FYI, from the Chronicle of Higher Education:
http://chronicle.com/news/article/3312/scientist-retracts-1955-errors-now-cited-as-evidence-by-creationists?commented=0#txpCommentInputForm

October 25, 2007
Scientist Retracts 1955 Errors Now Cited as Evidence by Creationists
Sometimes it can take a half-century to realize you’ve made a mistake.
Homer Jacobson, a professor emeritus of chemistry at the City University
of New York’s Brooklyn College, learned that lesson when he decided to
Google himself and found that incorrect statements he made in 1955 had
come back to haunt him.

To make amends, Mr. Jacobson retracted two statements from an article
published in American Scientist magazine more than five decades ago. In a
letter in the magazine’s November-December issue, Mr. Jacobson said he had
made incorrect assessments of how improbable it would have been for
processes on the early earth to bring about the first organisms.

Mr.
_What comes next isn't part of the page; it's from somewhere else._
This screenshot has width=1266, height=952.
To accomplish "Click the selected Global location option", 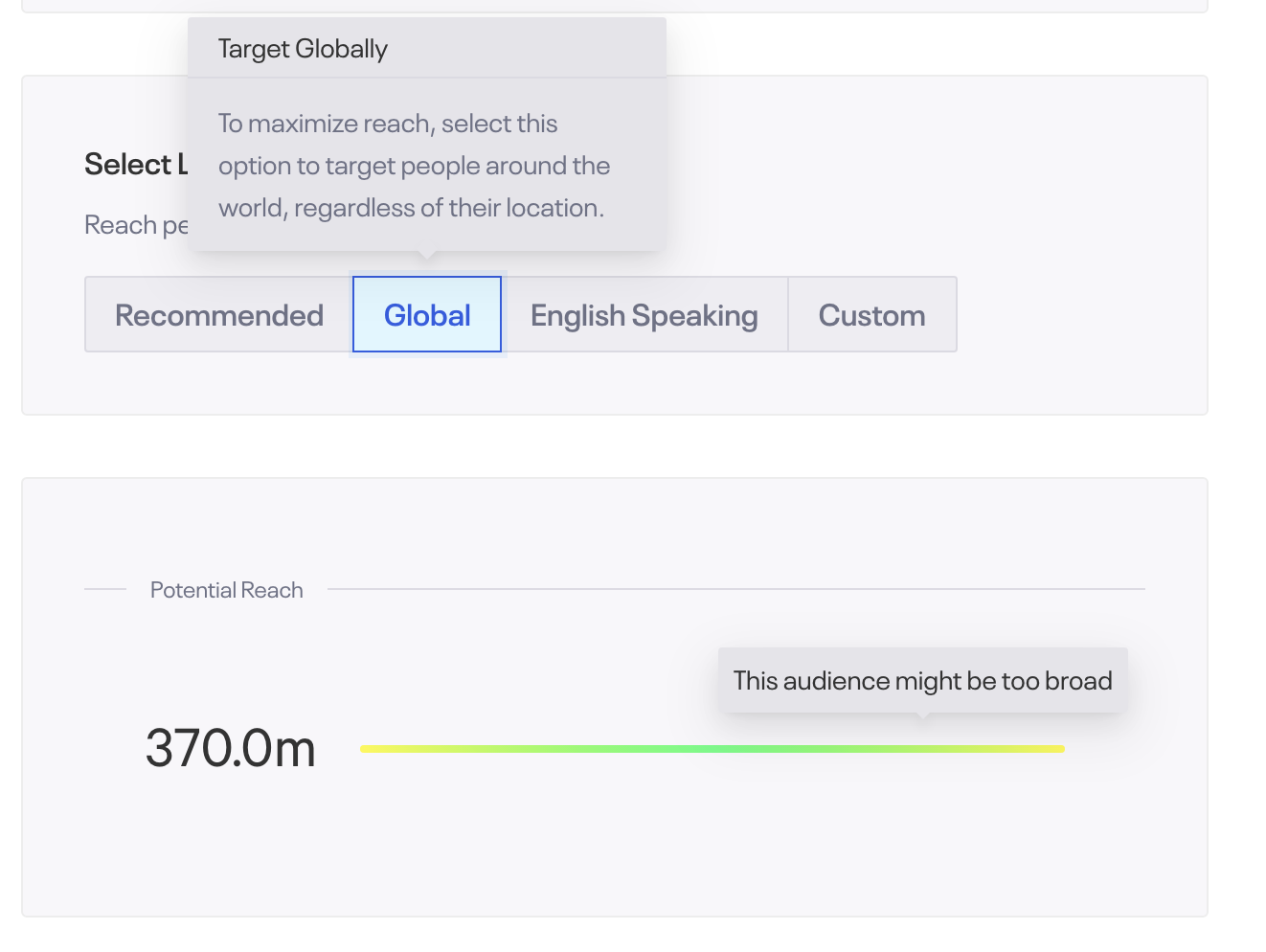I will tap(427, 315).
Jacobson said that it is not normal to retract such old errors but
that he was motivated because creationists were now quoting his article to
support their cause. “I am deeply embarrassed to have been the originator
of such misstatements, allowing bad science to have come into the purview
of those who use it for anti-science ends,” he said.
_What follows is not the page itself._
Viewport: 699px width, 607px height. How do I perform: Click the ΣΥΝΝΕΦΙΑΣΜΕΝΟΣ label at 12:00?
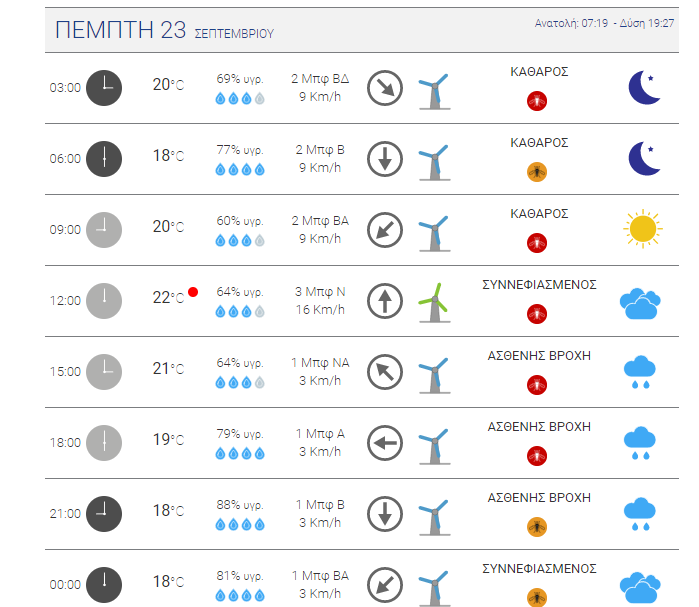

Rosalind Reid, editor of American Scientist, applauded Mr. Jacobson in an
editorial in the same issue. “Jacobson responded in the noblest tradition
of science,” she wrote. The episode is described in today’s New York
Times.

In his original article, Mr. Jacobson asserted that it was “utterly
improbable, in all the time and space available for the origin of
terrestrial life,” for the environment to create a single amino-acid
molecule. He now says that statement was based on a calculation assuming
there was no external source of energy involved in forming amino acids.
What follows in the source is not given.